Task objective →
Among the records that follow, set down only the lines from the one containing "Where should I click to: Click the yellow" to the one containing "You are a computer-use", both included, exactly.

Record set →
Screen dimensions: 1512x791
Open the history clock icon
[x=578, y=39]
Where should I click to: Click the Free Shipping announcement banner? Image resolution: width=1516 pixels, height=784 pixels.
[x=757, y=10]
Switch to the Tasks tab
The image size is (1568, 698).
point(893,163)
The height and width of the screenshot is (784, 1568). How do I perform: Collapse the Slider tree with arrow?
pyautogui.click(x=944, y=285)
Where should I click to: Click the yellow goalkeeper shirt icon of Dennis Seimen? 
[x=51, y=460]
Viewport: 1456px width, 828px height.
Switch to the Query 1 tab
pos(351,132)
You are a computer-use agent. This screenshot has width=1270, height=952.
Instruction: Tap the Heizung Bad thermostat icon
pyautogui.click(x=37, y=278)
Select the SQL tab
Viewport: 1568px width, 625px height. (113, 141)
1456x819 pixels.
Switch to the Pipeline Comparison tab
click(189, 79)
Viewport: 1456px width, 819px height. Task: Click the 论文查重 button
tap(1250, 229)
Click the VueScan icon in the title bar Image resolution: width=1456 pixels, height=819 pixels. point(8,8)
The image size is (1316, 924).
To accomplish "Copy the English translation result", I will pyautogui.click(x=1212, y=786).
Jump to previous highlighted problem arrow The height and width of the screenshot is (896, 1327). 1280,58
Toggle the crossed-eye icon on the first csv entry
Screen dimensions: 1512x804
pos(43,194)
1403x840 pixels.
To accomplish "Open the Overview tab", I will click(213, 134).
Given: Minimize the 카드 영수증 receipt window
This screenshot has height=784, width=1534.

Solution to the exercise →
Where should I click to: Click the yellow goalkeeper shirt icon of Dennis Seimen? 
[x=51, y=460]
Viewport: 1456px width, 828px height.
Switch to the Query 1 tab
pos(351,132)
You are a computer-use agent. This screenshot has width=1270, height=952.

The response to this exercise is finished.